> **Short exercise**: Copy these lines word for word, without the pictures.

■ ■ ■ ■ ■ ■ ■

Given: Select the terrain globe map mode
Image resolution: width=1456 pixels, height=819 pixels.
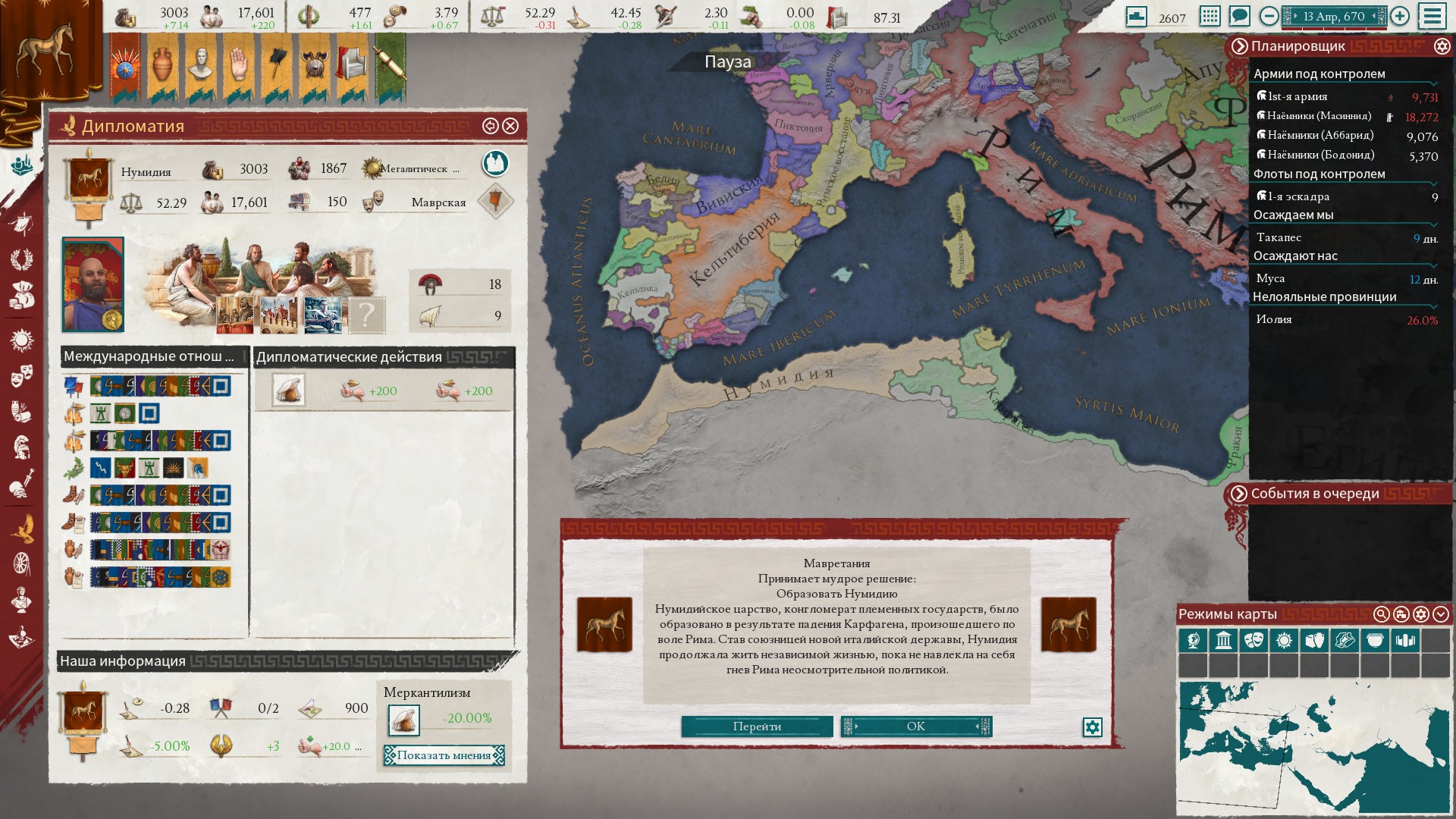Looking at the screenshot, I should coord(1193,641).
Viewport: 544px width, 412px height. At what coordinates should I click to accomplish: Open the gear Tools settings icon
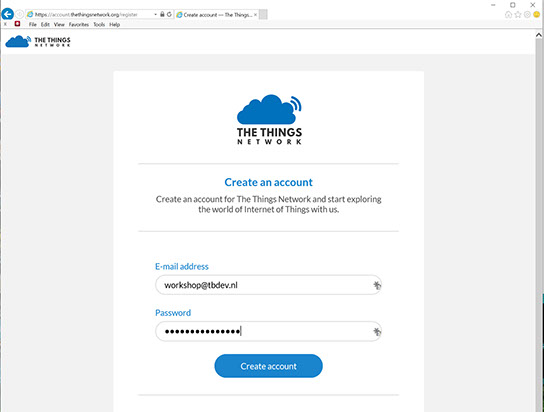[527, 15]
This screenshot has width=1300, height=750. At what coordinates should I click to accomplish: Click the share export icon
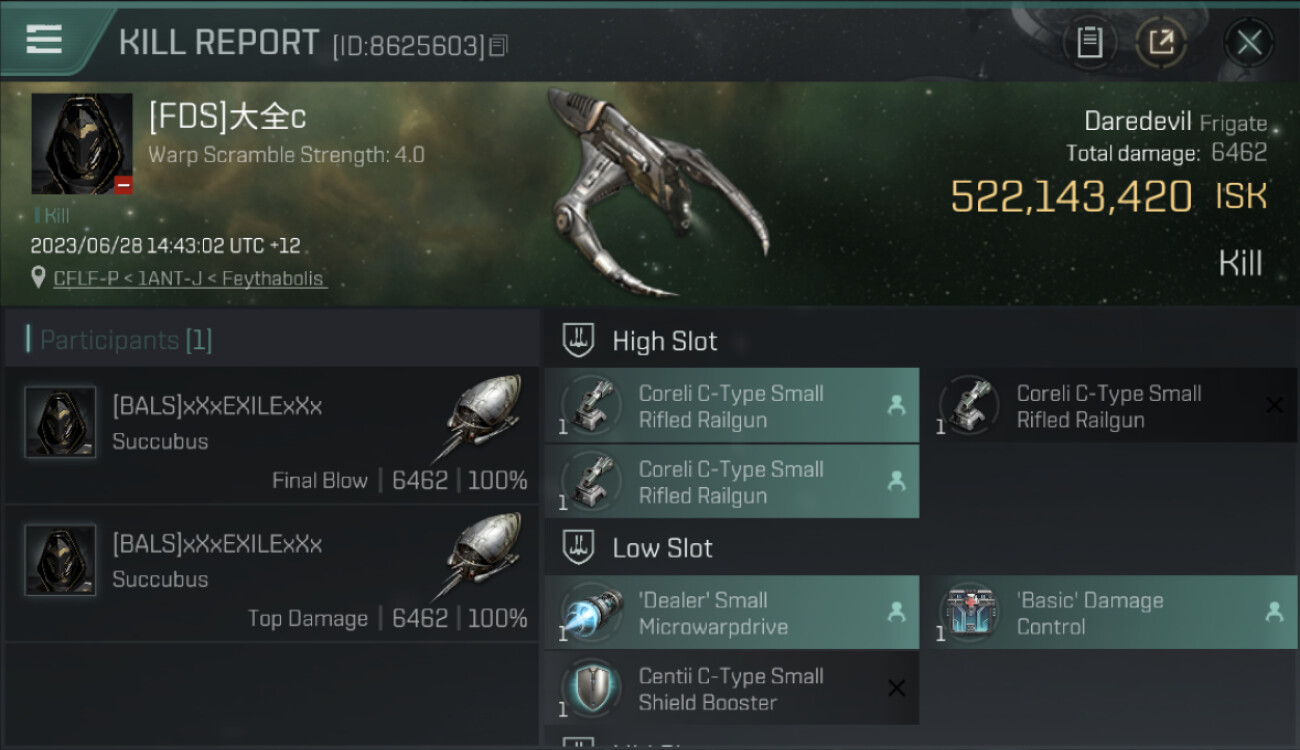[1162, 42]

■ ■ ■ ■ ■ ■ ■

> **Result below**:
Given: Select the terrain globe map mode
Image resolution: width=1456 pixels, height=819 pixels.
Looking at the screenshot, I should coord(1193,641).
Viewport: 544px width, 412px height. At what coordinates should I click to accomplish: Open the gear Tools settings icon
[527, 15]
This screenshot has width=1300, height=750. At what coordinates should I click to accomplish: Click the share export icon
[1162, 42]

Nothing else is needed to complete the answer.